◆ **SHORT EXERCISE 1**:
Answer these questions from the TNT Express article:
(a) Which company's merger with TNT Express failed?
(b) Why does BB&T consider DHL an unlikely match for TNT Express?
(c) Which part of TNT Express might FedEx or DHL want if the company is broken up?
◆ **SHORT EXERCISE 2**:
Write the next part of the TNT Express article, picking up after its final sentence.

◆ **SOURCE**:
********************

TNT Express has been plagued by managerial and operational issues, and with the latest blow coming in the form of a dead merger with UPS, the company will continue to lose market share, but will otherwise “muddle along,” according to an analysis by BB&T Capital Markets.
DHL, UPS and FedEx will continue to make inroads against the European integrator.
Analysts for BB&T don’t anticipate FedEx jumping in to try for TNT Express, after the European Commission privately rejected the merger, for a number of reasons. FedEx, the analysts wrote, has its own cost-cutting and restructuring issues, and the company might be wary of the European Commission after its dealings with UPS. Finally, BB&T thinks FedEx will focus on capital expenditures to replace older planes in its network.
DHL isn’t a possible match, according to BB&T, because the integrators are too similar. Plus, EC scrutiny in any deal between the two European companies could be just as stringent as the failed UPS deal.
“TNT faces an uphill battle to try to restructure, but will most likely keep losing market share to the big three and could eventually be driven out of business,” the analysts wrote. “However, before the final nail is in the coffin, parts of the company may be sold off.”
If parts of TNT are disassembled, the analysts wrote, FedEx or DHL might be interested in TNT’s ground network, among other portions of the company.

********************

Dataset rows

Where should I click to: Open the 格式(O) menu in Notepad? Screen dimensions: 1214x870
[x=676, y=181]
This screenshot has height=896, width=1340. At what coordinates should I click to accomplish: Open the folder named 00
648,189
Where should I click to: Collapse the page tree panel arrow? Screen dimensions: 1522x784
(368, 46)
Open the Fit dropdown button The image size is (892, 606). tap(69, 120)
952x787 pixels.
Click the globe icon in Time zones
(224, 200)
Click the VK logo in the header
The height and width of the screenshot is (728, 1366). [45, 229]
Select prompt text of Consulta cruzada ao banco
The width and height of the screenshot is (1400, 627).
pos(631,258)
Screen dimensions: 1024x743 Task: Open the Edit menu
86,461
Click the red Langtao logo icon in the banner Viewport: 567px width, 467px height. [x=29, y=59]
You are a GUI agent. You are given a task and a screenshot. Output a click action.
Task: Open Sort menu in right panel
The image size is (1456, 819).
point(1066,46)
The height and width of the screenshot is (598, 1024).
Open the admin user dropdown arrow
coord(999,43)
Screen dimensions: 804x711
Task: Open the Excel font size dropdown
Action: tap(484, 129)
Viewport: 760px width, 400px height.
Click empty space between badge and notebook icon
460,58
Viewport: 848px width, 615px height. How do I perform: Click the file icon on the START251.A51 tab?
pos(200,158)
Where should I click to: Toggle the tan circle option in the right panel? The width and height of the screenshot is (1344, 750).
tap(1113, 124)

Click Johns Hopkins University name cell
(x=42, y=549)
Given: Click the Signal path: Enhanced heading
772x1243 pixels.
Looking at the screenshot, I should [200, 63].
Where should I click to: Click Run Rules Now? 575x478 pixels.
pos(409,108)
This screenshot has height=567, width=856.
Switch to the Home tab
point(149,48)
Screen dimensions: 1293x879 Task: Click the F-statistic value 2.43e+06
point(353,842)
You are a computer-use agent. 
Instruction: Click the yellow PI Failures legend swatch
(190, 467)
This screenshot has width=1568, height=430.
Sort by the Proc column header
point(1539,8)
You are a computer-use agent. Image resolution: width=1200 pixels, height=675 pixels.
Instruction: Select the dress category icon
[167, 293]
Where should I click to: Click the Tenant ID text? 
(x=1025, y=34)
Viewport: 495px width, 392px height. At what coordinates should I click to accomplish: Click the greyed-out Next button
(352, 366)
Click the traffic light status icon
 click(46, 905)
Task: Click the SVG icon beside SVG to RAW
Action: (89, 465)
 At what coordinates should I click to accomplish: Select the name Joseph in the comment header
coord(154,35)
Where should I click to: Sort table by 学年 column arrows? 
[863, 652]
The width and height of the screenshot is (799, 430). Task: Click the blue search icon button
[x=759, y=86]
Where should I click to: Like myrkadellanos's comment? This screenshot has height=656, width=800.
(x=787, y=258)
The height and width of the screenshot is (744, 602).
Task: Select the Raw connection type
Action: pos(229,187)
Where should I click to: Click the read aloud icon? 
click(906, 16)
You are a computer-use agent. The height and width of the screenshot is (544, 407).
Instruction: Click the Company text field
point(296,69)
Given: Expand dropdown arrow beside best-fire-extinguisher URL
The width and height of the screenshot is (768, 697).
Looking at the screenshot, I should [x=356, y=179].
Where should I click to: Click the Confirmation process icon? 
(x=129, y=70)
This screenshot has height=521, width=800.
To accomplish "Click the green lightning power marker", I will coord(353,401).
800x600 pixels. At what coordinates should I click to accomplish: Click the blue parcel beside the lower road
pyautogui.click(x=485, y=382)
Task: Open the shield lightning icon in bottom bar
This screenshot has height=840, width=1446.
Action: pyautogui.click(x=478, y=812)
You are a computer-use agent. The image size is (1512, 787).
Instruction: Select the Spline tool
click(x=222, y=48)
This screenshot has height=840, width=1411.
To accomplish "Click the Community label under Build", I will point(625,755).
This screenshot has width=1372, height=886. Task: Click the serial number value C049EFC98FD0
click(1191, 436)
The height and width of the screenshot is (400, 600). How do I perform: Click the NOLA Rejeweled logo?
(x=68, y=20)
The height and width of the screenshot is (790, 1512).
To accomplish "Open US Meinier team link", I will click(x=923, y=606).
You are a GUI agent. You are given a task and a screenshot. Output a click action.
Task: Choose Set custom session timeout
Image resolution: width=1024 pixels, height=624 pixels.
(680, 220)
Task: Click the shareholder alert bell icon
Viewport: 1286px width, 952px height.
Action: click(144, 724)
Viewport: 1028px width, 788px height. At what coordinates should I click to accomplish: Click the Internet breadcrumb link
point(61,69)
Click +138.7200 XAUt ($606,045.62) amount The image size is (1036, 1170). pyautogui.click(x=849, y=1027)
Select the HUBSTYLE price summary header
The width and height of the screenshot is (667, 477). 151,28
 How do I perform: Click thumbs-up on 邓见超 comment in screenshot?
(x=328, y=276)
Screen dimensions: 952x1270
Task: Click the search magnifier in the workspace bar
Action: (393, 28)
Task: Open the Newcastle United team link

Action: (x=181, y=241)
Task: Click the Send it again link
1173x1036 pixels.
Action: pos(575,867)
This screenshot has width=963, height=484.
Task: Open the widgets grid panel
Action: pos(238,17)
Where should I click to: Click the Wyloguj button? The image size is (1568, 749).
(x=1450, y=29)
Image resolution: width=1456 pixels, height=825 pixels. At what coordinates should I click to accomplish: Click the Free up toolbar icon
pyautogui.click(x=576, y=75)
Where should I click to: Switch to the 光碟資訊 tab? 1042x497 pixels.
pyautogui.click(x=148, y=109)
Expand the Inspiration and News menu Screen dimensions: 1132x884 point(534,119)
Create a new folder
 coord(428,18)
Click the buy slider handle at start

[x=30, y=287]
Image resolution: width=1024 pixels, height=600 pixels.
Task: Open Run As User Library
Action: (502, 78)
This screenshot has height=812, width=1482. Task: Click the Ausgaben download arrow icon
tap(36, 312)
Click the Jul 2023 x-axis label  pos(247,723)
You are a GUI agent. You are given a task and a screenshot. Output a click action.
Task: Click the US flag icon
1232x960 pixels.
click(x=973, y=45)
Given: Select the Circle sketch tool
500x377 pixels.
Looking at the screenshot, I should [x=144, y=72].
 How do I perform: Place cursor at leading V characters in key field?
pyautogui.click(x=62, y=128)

********************

◆ **EXERCISE RESPONSE 1**:
(a) UPS
(b) The two integrators are too similar, and European Commission scrutiny of such a deal could be as stringent as it was for the failed UPS deal.
(c) Its ground network

◆ **EXERCISE RESPONSE 2**:
UPS has emerged from the debacle relatively unscathed and in a good position for growth, according to BB&T. The analysts expect UPS to report it has seen solid growth in all four segments during this last quarter. The integrator will continue to grow its healthcare segment and expand its reach in China, Latin American, Vietnam and India.
Ultimately, pulling out of the deal before the European Commission’s ruling officially came down was a good decision, the analysts wrote. Paying the $267 million termination fee won’t seem like that big of a hit in the long run.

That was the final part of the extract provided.